Л. H. Агеева. Неразгаданная Черубина. Стр. 87Ахматова выйти замуж согласилась. Его настойчивость, стандартную реакцию, соответствующую его психическому складу, обрисовывала красками страшной всесжигающей любви — а у него таких было много. За это он ее и не возненавидел, а — просто оставил, забыл. Когда доходили слухи о каких-то ее изменах — снова вспоминал. Вот и вся страшная любовь. Черубина же не вышла замуж, потому что был другой. Ах, зачем эти поклонники появились у нее одновременно — действительно, если бы по очереди, да сразу бы один за другим, можно было бы два раза выйти замуж.
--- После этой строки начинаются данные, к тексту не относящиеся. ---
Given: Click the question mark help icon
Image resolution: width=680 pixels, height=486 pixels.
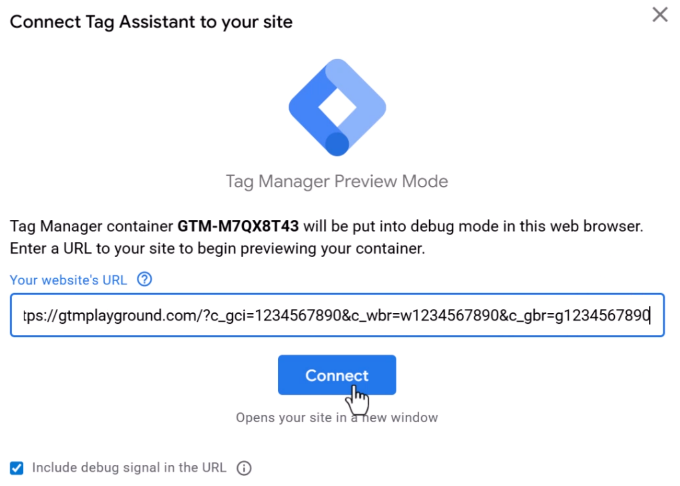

У Ахматовой никого на примете не было. «Просватанная девушка всему миру мила». Дамы, замеченные кем-то, сразу пользовались большим спросом. У Елизаветы Дмитриевой — Гумилев и Волошин, у Любови Менделеевой — Блок и Белый. В Ахматову вот так, партиями, не влюблялись, что, пожалуй, и лестно, но она раз и навсегда придумала себе образец: «просто дама». (А вот под «просто дамой» уже будет ого-го!). Раз дама — должны влюбляться. При красоте, стиле, таланте, известности — не влюблялись. Какие-то канатоходцы. А господа из общества не хотели с женами разводиться, заводили флирты с другими и пр. Но всему значение придает время. Любовь Дмитриевна, толстая, большая, с выбитыми зубами — скоро умерла, Черубина де Габриак, задавшая поэзии Ахматовой тон и концепцию, и управлявшая мужчинами, и доверенная Штайнера — «смотрящая за Россией» — высший чин его империи, — угасла своей родовой невыдуманной чахоткой в реальной, с печатями и предписаниями, ссылке в Ташкенте (без всяких… роз, сухого винограда нам Родина пристанище дала — Ахматовский Ташкент). Кто их помнит? Кто помнил бы жеманную прелестницу Аню Гумилеву, писавшую под псевдонимом Ахматова Ни один не дрогнул мускул просветленно-злого лица… — не случись и ей не вовремя умереть?